I am using CSV.jl to read a file of this format:
# 60 lines of completely random unformatted crap here
1 1 Te 5S 1 0 0.5 -0.5
1 1 0.0000000000
1 2 0.0024000000
1 3 0.0002413400
2 1 0.0241243140
2 2 0.1234214000
2 2 0.0979007240
2 1 Te 5S 1 0 0.5 0.5
1 1 0.0000000000
1 2 0.0024000000
1 3 0.0002413400
2 1 0.0241243140
2 2 0.1234214000
2 2 0.0979007240
3 1 Bi 5S 1 0 0.5 -0.5
1 1 0.0000000000
1 2 0.0024000000
1 3 0.0002413400
2 1 0.0241243140
2 2 0.1234214000
2 2 0.0979007240
The real file is much larger of course, 1-2 billion lines.
I am only interested in both the “header” line 1 1 Te 5S 1 0 0.5 -0.5
and the third column of each data section.
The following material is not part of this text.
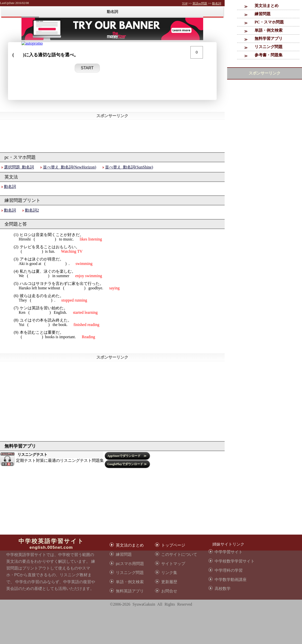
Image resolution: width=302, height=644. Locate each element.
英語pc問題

Currently I am reading the file like this:
function parse(filename)
skip = 61
ndata = 6 # kpts * bands + 1
nsections = 3
for n in 0:nsection-1
header = CSV.File(filename, header=false, datarow=skip+ndata*n, limit=1, ignorerepeated=true, delim=" ");
# Process header
data = CSV.File(filename, header=false, datarow=skip+(ndata+1)*n, limit=ndata, threaded=false, ignorerepeated=true, delim=" ", select=[3]).Column3;
# Process and reshape data
end
end
Of course, this is very inefficient. Is there a better way of going about this? Using Pandas in python I was able to read the whole thing directly then pull out the headers and reshape the remaining data into a 3D array quite easily, but I haven’t had much success doing that in Julia.